「いそ」は「いそいそ」にあるそれ(12月12日)。その動詞化。何事かに専心し邁進していることを表現します。専心により作業時間・努力時間が短くなりもします。しかし、それは結果としてそうなるのであり、「いそぎ」という動詞は、元来は、作業時間・努力時間を短くすることを表現するわけではなく、何かに専心していることを意味します。

「『今は、かかるかたざまの御調度どもをこそは』と思せば、年の内にと、急がせたまふ」(『源氏物語』:「急がさせ給ふ」という原文もあります。いずれにしても、中宮のための尼僧用の様々な調度をおそろえになった(使役ではない)。これは、急がないと遅れそうだ、というよりも、それに専心した)。しかし、専心により作業の急速性は感じられ、「いそぐ」は急速であることを意味するようになります。「時間がないので急(いそ)いだ」。将来予定していることの進行に専心すれば、それは準備になります。「たゆまるるもの(気が緩み怠りがちになるもの)、精進の日のおこなひ(仏教の勤行)、遠きいそぎ(ずっと先のことの準備)」(『枕草子』)。「御仏名はててつごもり(月末)になりぬれば、正月の御さうぞく(装束)いそぎ給ふ」(『宇津保物語』:これも、手遅れになりそうなので慌てたわけではありません。それに専心した、準備した、ということです)。

 

・ 他動表現は、「沸(わ)き→沸(わか)し」のような変化で、「いそがし(急がし)」。しかし「場内を沸(わ)かせ」「人を急がせ」という使役表現もあります。
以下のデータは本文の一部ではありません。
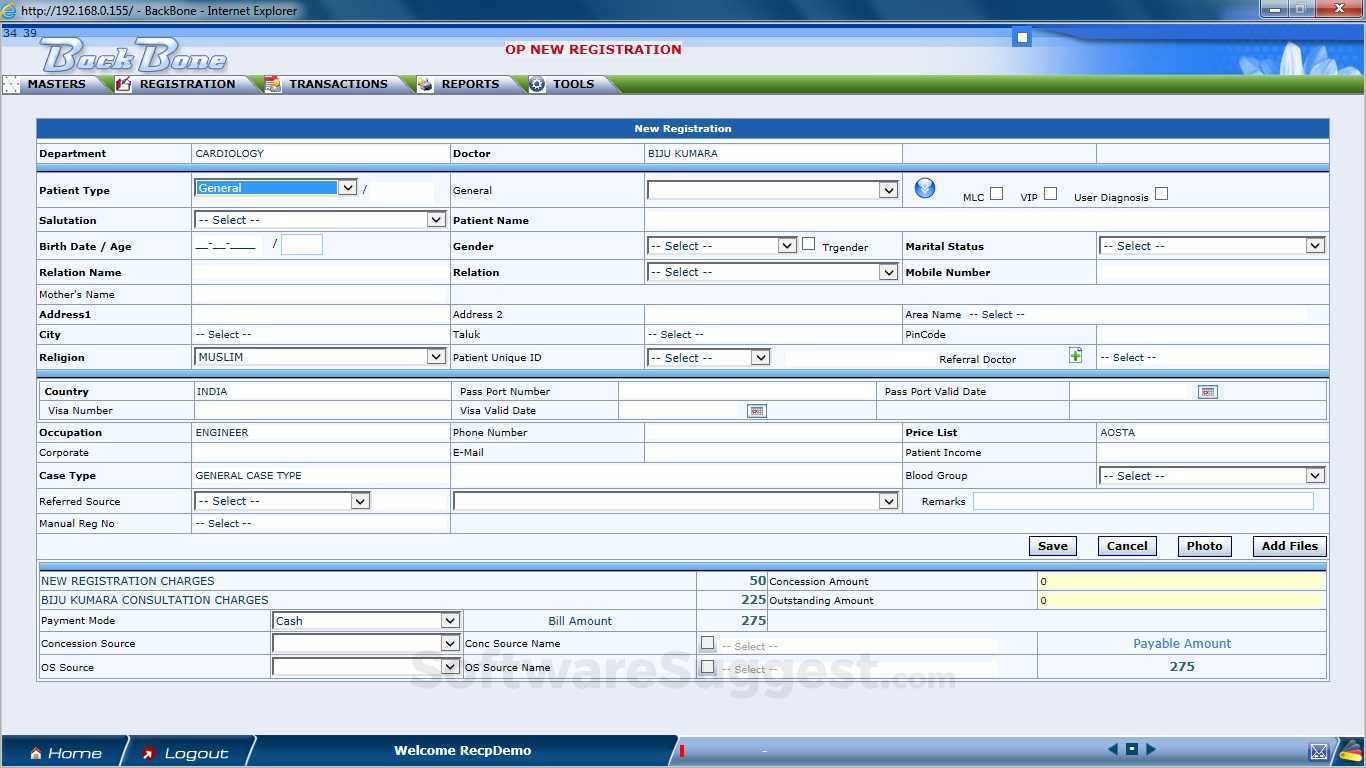Viewport: 1366px width, 768px height.
Task: Click the left arrow in bottom bar
Action: pyautogui.click(x=1113, y=749)
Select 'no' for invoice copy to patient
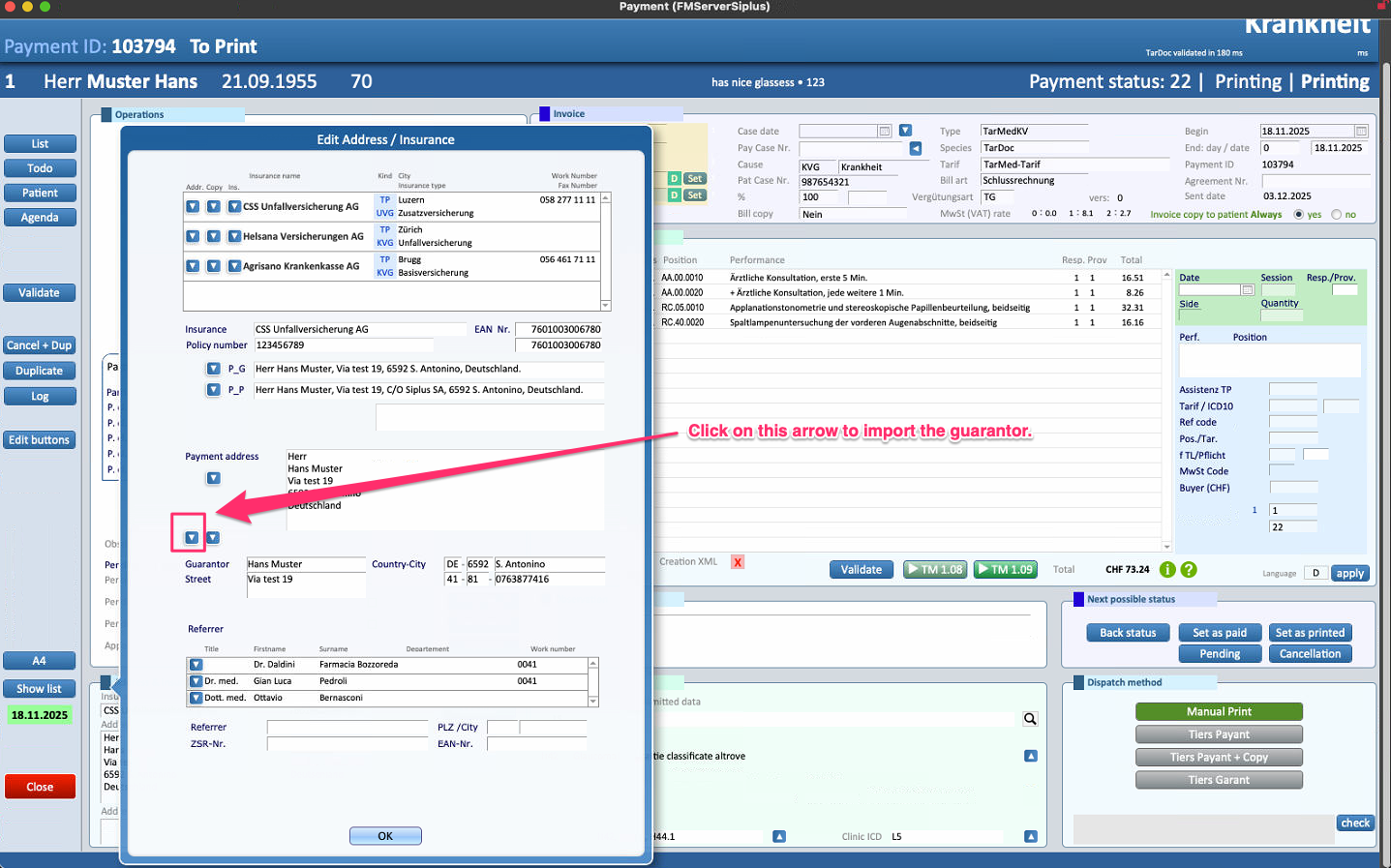This screenshot has width=1391, height=868. click(x=1337, y=215)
・ 形容詞の「いそがし(忙し)」は、「いそぎああし(急ぎああし)」。「ああ」は様々な心情がこめられた感嘆発声。急ぎ、嘆声が出る状態であることを表現します。「いそがはし(忙はし)」という形容詞もあるのですが、これは「いそぎ(急ぎ)」に、「乱(みだ)りがはし」などの、「~がはし」がついているものです。